The child stumped away on the pavement fronting our hotel, staring at its fist that held the treasure.
‘Poor pet wee drab of it!’ exclaimed my father. ’One is glad, Richie, to fill a creature out of one’s emptiness. Now she toddles; she is digesting it rapidly. The last performance of one’s purse is rarely so pleasant as that. I owe it to her that I made the discovery in time.’
In this manner I also made the discovery that my father had no further supply of money, none whatever. How it had run out without his remarking it, he could not tell; he could only assure me that he had become aware of the fact while searching vainly for a coin to bestow on the beggar-girl. I despatched a letter attested by a notary of the city, applying for money to the banker to whom Colonel Goodwin had introduced me on my arrival on the Continent. The money came, and in the meantime we had formed acquaintances and entertained them; they were chiefly half-pay English military officers, dashing men. One, a Major Dykes, my father established in our hotel, and we carried him on to Paris, where, consequent upon our hospitalities, the purse was again deficient.

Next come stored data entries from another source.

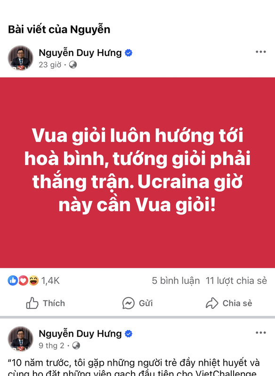View the 11 lượt chia sẻ shares
Viewport: 275px width, 376px height.
(236, 281)
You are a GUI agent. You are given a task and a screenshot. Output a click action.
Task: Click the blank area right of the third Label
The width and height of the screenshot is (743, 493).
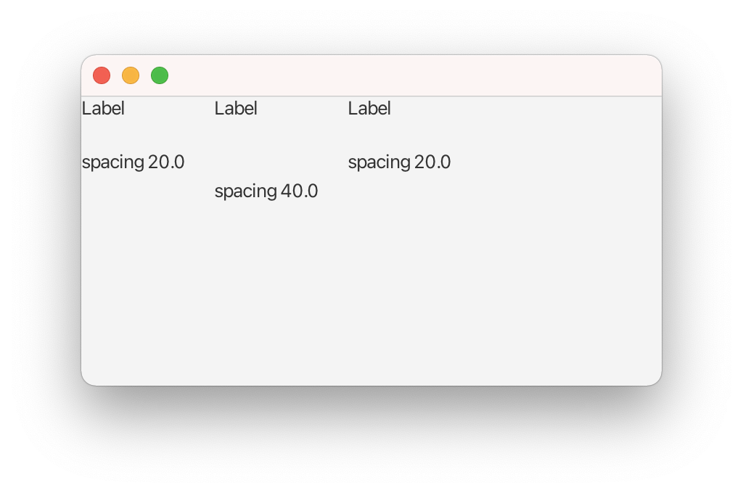(522, 109)
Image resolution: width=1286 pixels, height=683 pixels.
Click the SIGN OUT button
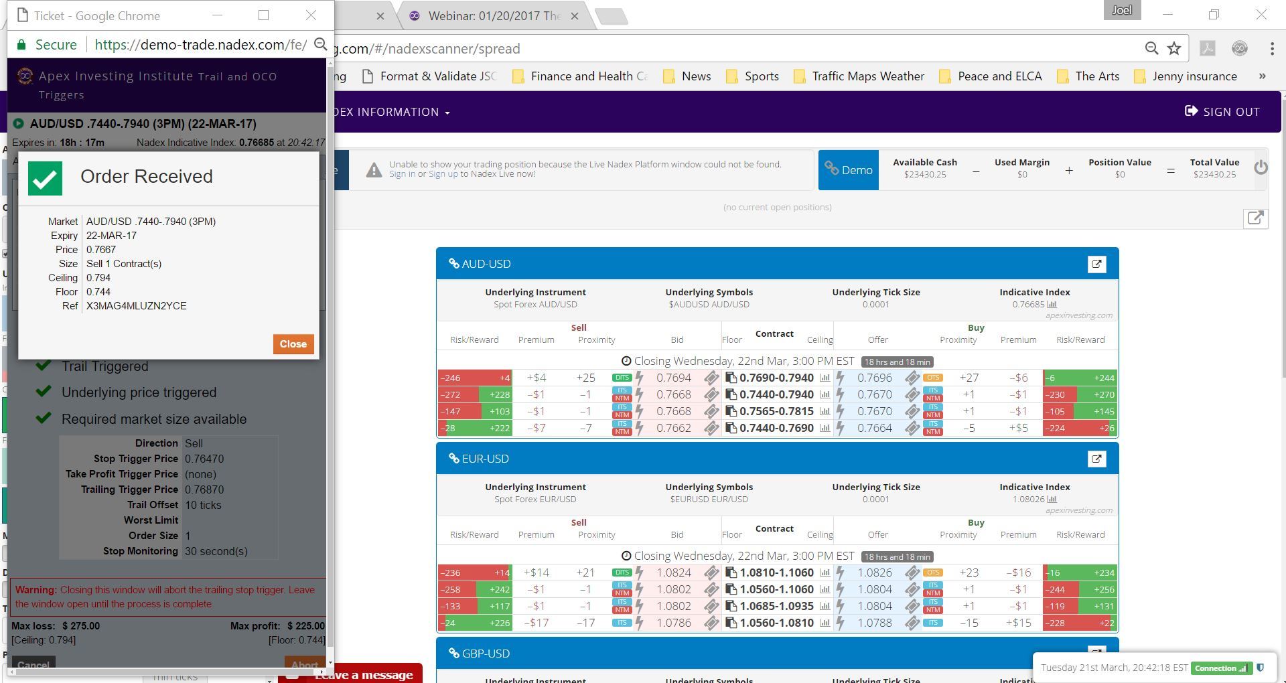point(1222,112)
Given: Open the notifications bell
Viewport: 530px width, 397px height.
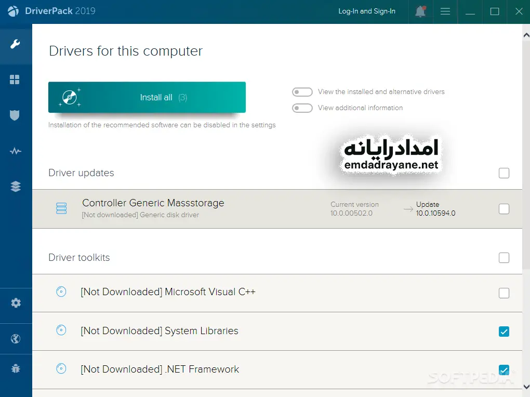Looking at the screenshot, I should (420, 11).
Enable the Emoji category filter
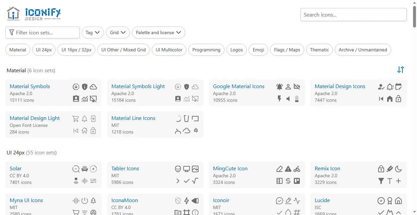Image resolution: width=417 pixels, height=215 pixels. tap(258, 50)
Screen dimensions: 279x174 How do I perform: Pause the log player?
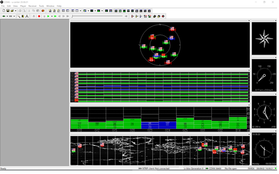[44, 16]
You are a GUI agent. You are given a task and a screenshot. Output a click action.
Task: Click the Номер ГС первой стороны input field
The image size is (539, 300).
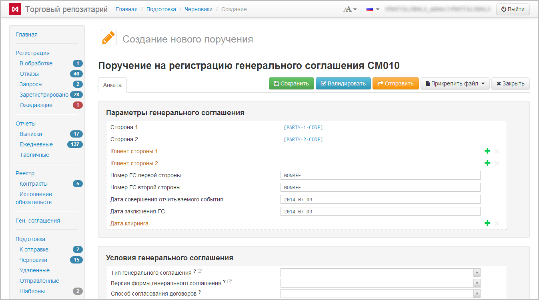point(380,175)
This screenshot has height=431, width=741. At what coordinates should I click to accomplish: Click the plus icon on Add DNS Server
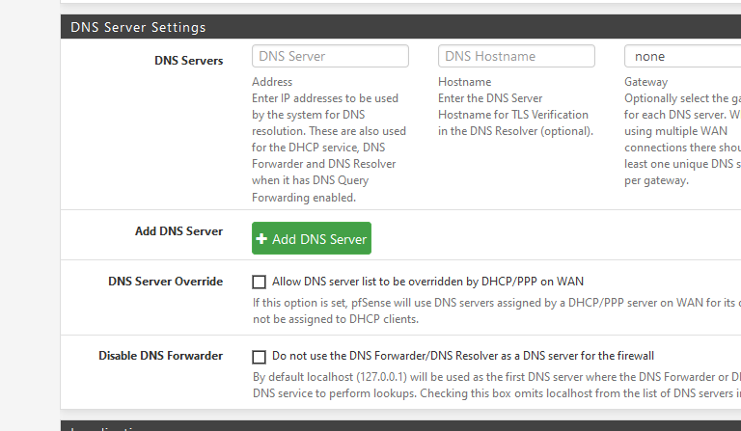tap(261, 239)
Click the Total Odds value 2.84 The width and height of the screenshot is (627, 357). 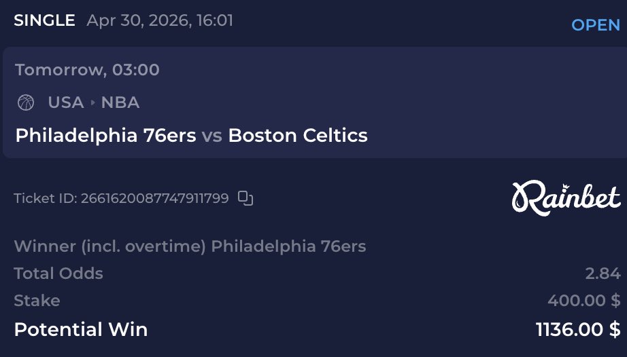coord(603,274)
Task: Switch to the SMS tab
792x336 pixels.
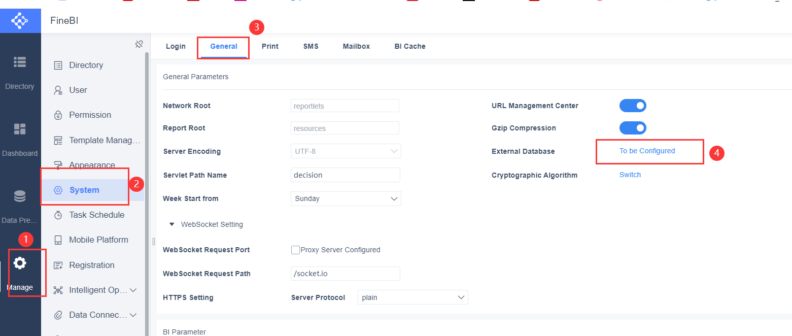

Two reasons for not regretting it were adduced by my father; firstly, that it taught me not to despise the importance of possessing money; secondly, that we had served our country by assisting Dykes, who was on the scent of a new and terrible weapon of destruction, which he believed to be in the hands of the French Government. Major Dykes disappeared on the scent, but we had the satisfaction of knowing that we had done our best toward saving the Navy of Great Britain from being blown out of water. Temple and I laughed over Major Dykes, and he became our puppet for by-play, on account of his enormous whiskers, his passion for strong drinks, and his air of secresy. My father’s faith in his patriotic devotedness was sufficient to withhold me from suspicions of his character. Whenever my instinct, or common sense, would have led me to differ with my father in opinion fun supervened; I was willing that everything in the world should be as he would have it be, and took up with a spirit of laughter, too happy in having won him, in having fished him out of the deep sea at one fling of the net, as he said, to care for accuracy of sentiment in any other particular.
Our purse was at its lowest ebb; he suggested no means of replenishing it, and I thought of none. He had heard that it was possible to live in Paris upon next to nothing with very great luxury, so we tried it; we strolled through the lilac aisles among bonnes and babies, attended military spectacles, rode on omnibuses, dined on the country heights, went to theatres, and had a most pleasurable time, gaining everywhere front places, friendly smiles, kind little services, in a way that would have been incomprehensible to me but for my consciousness of the magical influence of my father’s address, a mixture of the ceremonious and the affable such as the people could not withstand.